__YOUR TASK__. Would you set down all of the entries below exactly as they stand?

__RECORDS FOR THIS TASK__.
..........
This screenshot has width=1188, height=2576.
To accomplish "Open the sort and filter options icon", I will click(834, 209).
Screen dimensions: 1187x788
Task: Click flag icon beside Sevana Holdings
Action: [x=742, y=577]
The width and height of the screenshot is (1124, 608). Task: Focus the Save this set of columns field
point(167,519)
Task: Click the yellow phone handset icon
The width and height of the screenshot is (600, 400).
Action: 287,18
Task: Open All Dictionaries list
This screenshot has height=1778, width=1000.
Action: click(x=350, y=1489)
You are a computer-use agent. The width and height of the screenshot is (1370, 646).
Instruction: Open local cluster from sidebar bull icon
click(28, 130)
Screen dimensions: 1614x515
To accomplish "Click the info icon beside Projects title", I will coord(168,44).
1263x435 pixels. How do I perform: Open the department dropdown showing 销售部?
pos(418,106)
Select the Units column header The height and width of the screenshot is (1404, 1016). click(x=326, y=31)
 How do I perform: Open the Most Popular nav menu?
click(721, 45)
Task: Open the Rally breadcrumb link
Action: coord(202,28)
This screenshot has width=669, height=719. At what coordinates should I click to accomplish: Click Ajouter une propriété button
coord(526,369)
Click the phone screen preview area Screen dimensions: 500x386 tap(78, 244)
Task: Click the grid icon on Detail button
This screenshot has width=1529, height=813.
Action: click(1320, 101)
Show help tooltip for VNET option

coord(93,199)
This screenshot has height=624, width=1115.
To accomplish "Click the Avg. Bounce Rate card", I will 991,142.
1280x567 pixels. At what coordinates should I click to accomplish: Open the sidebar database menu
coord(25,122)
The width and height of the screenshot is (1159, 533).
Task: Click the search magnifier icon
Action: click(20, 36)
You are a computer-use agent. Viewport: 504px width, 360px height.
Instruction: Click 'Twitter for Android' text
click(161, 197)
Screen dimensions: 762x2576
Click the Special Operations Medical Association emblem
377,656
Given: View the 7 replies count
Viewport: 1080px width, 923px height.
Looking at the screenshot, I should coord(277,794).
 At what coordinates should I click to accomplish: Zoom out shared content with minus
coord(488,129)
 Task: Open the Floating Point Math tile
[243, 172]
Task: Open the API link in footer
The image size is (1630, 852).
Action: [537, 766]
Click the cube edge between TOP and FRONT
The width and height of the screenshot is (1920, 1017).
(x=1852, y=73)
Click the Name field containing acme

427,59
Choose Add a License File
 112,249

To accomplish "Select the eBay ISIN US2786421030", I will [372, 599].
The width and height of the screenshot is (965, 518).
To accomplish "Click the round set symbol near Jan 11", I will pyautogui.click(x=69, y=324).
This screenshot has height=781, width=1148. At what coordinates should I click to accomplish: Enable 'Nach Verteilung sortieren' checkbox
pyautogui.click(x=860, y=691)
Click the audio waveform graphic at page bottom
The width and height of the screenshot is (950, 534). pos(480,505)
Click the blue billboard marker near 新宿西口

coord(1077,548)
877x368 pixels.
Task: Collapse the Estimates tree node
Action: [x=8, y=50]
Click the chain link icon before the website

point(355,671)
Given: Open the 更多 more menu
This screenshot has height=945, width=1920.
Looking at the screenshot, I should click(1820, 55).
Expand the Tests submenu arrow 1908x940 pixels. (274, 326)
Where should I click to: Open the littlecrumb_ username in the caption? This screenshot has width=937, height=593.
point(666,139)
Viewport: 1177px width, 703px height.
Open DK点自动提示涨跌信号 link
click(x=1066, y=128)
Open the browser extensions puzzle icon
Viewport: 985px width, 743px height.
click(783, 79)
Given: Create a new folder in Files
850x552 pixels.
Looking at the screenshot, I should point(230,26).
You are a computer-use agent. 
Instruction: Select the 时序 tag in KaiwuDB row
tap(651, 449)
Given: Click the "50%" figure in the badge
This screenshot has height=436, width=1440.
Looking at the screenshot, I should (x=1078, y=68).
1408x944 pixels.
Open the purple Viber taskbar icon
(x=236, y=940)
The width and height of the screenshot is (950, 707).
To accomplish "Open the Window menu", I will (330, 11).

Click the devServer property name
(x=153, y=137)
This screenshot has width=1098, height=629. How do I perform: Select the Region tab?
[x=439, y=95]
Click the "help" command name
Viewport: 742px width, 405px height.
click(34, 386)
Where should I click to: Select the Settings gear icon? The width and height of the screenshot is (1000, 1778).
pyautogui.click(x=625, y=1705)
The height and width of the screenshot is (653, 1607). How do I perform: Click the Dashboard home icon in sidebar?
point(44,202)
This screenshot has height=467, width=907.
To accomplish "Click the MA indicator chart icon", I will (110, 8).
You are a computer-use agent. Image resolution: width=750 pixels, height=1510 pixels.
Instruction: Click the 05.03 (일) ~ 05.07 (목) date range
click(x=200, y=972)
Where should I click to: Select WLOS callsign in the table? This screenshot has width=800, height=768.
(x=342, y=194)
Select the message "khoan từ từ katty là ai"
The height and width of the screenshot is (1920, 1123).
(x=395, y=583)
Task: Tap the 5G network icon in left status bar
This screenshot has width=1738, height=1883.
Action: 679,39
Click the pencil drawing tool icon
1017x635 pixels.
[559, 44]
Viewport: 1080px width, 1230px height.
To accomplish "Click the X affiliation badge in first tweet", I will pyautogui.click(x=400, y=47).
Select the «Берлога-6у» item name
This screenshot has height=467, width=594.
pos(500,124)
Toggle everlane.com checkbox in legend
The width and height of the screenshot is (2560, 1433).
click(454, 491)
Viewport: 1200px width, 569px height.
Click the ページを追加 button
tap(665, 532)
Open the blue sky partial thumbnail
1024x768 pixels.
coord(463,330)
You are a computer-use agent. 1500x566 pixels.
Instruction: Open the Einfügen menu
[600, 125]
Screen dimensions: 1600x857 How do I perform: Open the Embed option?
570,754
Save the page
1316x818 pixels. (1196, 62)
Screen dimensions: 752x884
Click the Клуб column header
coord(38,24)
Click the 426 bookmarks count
..........
__RESULT OF THIS EXERCISE__.
This screenshot has width=1188, height=2576.
To accomplish "Open the sort and filter options icon", I will click(834, 209).
Screen dimensions: 1187x788
Task: Click flag icon beside Sevana Holdings
Action: [x=742, y=577]
The width and height of the screenshot is (1124, 608). Task: Focus the Save this set of columns field
point(167,519)
Task: Click the yellow phone handset icon
The width and height of the screenshot is (600, 400).
Action: 287,18
Task: Open All Dictionaries list
This screenshot has height=1778, width=1000.
Action: click(x=350, y=1489)
You are a computer-use agent. The width and height of the screenshot is (1370, 646).
Instruction: Open local cluster from sidebar bull icon
click(28, 130)
Screen dimensions: 1614x515
To accomplish "Click the info icon beside Projects title", I will coord(168,44).
1263x435 pixels. How do I perform: Open the department dropdown showing 销售部?
pos(418,106)
Select the Units column header The height and width of the screenshot is (1404, 1016). click(x=326, y=31)
 How do I perform: Open the Most Popular nav menu?
click(721, 45)
Task: Open the Rally breadcrumb link
Action: coord(202,28)
This screenshot has width=669, height=719. At what coordinates should I click to accomplish: Click Ajouter une propriété button
coord(526,369)
Click the phone screen preview area Screen dimensions: 500x386 tap(78, 244)
Task: Click the grid icon on Detail button
This screenshot has width=1529, height=813.
Action: click(1320, 101)
Show help tooltip for VNET option

coord(93,199)
This screenshot has height=624, width=1115.
To accomplish "Click the Avg. Bounce Rate card", I will 991,142.
1280x567 pixels. At what coordinates should I click to accomplish: Open the sidebar database menu
coord(25,122)
The width and height of the screenshot is (1159, 533).
Task: Click the search magnifier icon
Action: click(20, 36)
You are a computer-use agent. Viewport: 504px width, 360px height.
Instruction: Click 'Twitter for Android' text
click(161, 197)
Screen dimensions: 762x2576
Click the Special Operations Medical Association emblem
377,656
Given: View the 7 replies count
Viewport: 1080px width, 923px height.
Looking at the screenshot, I should coord(277,794).
 At what coordinates should I click to accomplish: Zoom out shared content with minus
coord(488,129)
 Task: Open the Floating Point Math tile
[243, 172]
Task: Open the API link in footer
The image size is (1630, 852).
Action: [537, 766]
Click the cube edge between TOP and FRONT
The width and height of the screenshot is (1920, 1017).
(x=1852, y=73)
Click the Name field containing acme

427,59
Choose Add a License File
 112,249

To accomplish "Select the eBay ISIN US2786421030", I will [372, 599].
The width and height of the screenshot is (965, 518).
To accomplish "Click the round set symbol near Jan 11", I will pyautogui.click(x=69, y=324).
This screenshot has height=781, width=1148. At what coordinates should I click to accomplish: Enable 'Nach Verteilung sortieren' checkbox
pyautogui.click(x=860, y=691)
Click the audio waveform graphic at page bottom
The width and height of the screenshot is (950, 534). pos(480,505)
Click the blue billboard marker near 新宿西口

coord(1077,548)
877x368 pixels.
Task: Collapse the Estimates tree node
Action: [x=8, y=50]
Click the chain link icon before the website

point(355,671)
Given: Open the 更多 more menu
This screenshot has height=945, width=1920.
Looking at the screenshot, I should click(1820, 55).
Expand the Tests submenu arrow 1908x940 pixels. (274, 326)
Where should I click to: Open the littlecrumb_ username in the caption? This screenshot has width=937, height=593.
point(666,139)
Viewport: 1177px width, 703px height.
Open DK点自动提示涨跌信号 link
click(x=1066, y=128)
Open the browser extensions puzzle icon
Viewport: 985px width, 743px height.
click(783, 79)
Given: Create a new folder in Files
850x552 pixels.
Looking at the screenshot, I should point(230,26).
You are a computer-use agent. 
Instruction: Select the 时序 tag in KaiwuDB row
tap(651, 449)
Given: Click the "50%" figure in the badge
This screenshot has height=436, width=1440.
Looking at the screenshot, I should (x=1078, y=68).
1408x944 pixels.
Open the purple Viber taskbar icon
(x=236, y=940)
The width and height of the screenshot is (950, 707).
To accomplish "Open the Window menu", I will (330, 11).

Click the devServer property name
(x=153, y=137)
This screenshot has width=1098, height=629. How do I perform: Select the Region tab?
[x=439, y=95]
Click the "help" command name
Viewport: 742px width, 405px height.
click(34, 386)
Where should I click to: Select the Settings gear icon? The width and height of the screenshot is (1000, 1778).
pyautogui.click(x=625, y=1705)
The height and width of the screenshot is (653, 1607). How do I perform: Click the Dashboard home icon in sidebar?
point(44,202)
This screenshot has height=467, width=907.
To accomplish "Click the MA indicator chart icon", I will (110, 8).
You are a computer-use agent. Image resolution: width=750 pixels, height=1510 pixels.
Instruction: Click the 05.03 (일) ~ 05.07 (목) date range
click(x=200, y=972)
Where should I click to: Select WLOS callsign in the table? This screenshot has width=800, height=768.
(x=342, y=194)
Select the message "khoan từ từ katty là ai"
The height and width of the screenshot is (1920, 1123).
(x=395, y=583)
Task: Tap the 5G network icon in left status bar
This screenshot has width=1738, height=1883.
Action: 679,39
Click the pencil drawing tool icon
1017x635 pixels.
[559, 44]
Viewport: 1080px width, 1230px height.
To accomplish "Click the X affiliation badge in first tweet", I will pyautogui.click(x=400, y=47).
Select the «Берлога-6у» item name
This screenshot has height=467, width=594.
pos(500,124)
Toggle everlane.com checkbox in legend
The width and height of the screenshot is (2560, 1433).
click(454, 491)
Viewport: 1200px width, 569px height.
Click the ページを追加 button
tap(665, 532)
Open the blue sky partial thumbnail
1024x768 pixels.
coord(463,330)
You are a computer-use agent. 1500x566 pixels.
Instruction: Open the Einfügen menu
[600, 125]
Screen dimensions: 1600x857 How do I perform: Open the Embed option?
570,754
Save the page
1316x818 pixels. (1196, 62)
Screen dimensions: 752x884
Click the Клуб column header
coord(38,24)
Click the 426 bookmarks count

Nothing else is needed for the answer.